What to produce:
Restating the data word for word is all that is required.
*** Opening Listed entries ***
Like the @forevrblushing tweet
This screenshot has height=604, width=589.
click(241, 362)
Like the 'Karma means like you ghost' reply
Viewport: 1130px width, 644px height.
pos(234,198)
*** Closing Listed entries ***
Answer area:
Like the @forevrblushing tweet
This screenshot has height=604, width=589.
click(241, 362)
Like the 'Karma means like you ghost' reply
Viewport: 1130px width, 644px height.
pos(234,198)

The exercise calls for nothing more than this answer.